The Book Arts Workshop has a long history at the College, says Barbara Sagraves, head of Dartmouth Library’s Preservation Services—beginning with renowned graphic arts scholar Ray Nash, who ran its precursor from 1937 until 1970. “Nash mentored a number of prominent publishers and book designers, including David Godine ’66, Steven Harvard ’70, and Rocky Stinehour ’50,” Sagraves says.

Halasz says that the workshop’s legacy is “nationally important in the number of designers that Nash and Stinehour trained, and in the fineness of the work that the people they trained continue to do.”

After Nash’s retirement, the workshop went temporarily dormant, says Sagraves. “In 1989–90, three of his former students worked to reinvigorate it. That’s the anniversary we’re celebrating this year.” Those former students are Stinehour, Edward Connery Lathem ’51, and Mark Lansburgh ’49. The project to reestablish the workshop was also supported with funding from the Kenneth and Harle Montgomery Endowment.

In addition to supporting students and faculty, the Book Arts Workshop is contributing to the College’s global reach—including a recent collaboration with the University of Otago, in New Zealand.

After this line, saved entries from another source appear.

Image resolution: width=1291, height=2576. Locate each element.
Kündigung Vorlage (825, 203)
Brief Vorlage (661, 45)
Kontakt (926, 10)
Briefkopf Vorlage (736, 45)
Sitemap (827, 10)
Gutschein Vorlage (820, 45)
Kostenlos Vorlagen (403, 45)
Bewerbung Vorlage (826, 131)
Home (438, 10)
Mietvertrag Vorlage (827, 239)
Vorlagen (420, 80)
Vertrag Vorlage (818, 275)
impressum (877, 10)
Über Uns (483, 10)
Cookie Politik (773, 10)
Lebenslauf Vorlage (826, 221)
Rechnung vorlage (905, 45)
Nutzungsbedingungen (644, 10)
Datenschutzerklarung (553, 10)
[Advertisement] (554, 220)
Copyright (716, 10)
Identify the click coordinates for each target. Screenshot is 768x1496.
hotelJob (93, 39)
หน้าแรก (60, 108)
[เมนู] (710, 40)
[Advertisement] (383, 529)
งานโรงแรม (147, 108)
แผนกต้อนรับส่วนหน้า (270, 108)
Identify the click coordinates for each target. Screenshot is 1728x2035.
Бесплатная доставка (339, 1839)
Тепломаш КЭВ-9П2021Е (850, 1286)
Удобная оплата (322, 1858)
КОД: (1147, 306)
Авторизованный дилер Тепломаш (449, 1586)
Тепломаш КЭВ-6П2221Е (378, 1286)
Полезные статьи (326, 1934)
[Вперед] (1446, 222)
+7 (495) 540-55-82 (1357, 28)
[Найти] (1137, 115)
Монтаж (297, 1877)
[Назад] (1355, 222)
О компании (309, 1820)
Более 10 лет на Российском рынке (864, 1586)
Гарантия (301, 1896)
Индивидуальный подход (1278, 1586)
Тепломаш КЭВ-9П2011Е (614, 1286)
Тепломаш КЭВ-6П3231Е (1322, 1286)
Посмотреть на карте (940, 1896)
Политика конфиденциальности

Otago and Dartmouth are both members of the international Matariki Consortium. While attending a Matariki humanities colloquium in December, David Seaman, Dartmouth’s associate librarian for information management, discovered that Otago has a similar facility dedicated to the book arts. “We’ve already started an ongoing conversation to work out how we can collaborate more deeply,” he says.

A first stage in that partnership: Smith will be printer-in-residence at the University of Otago for six weeks in 2016. “We look forward to this residency strengthening a growing partnership between the Otago Book Arts program and ours,” says Seaman.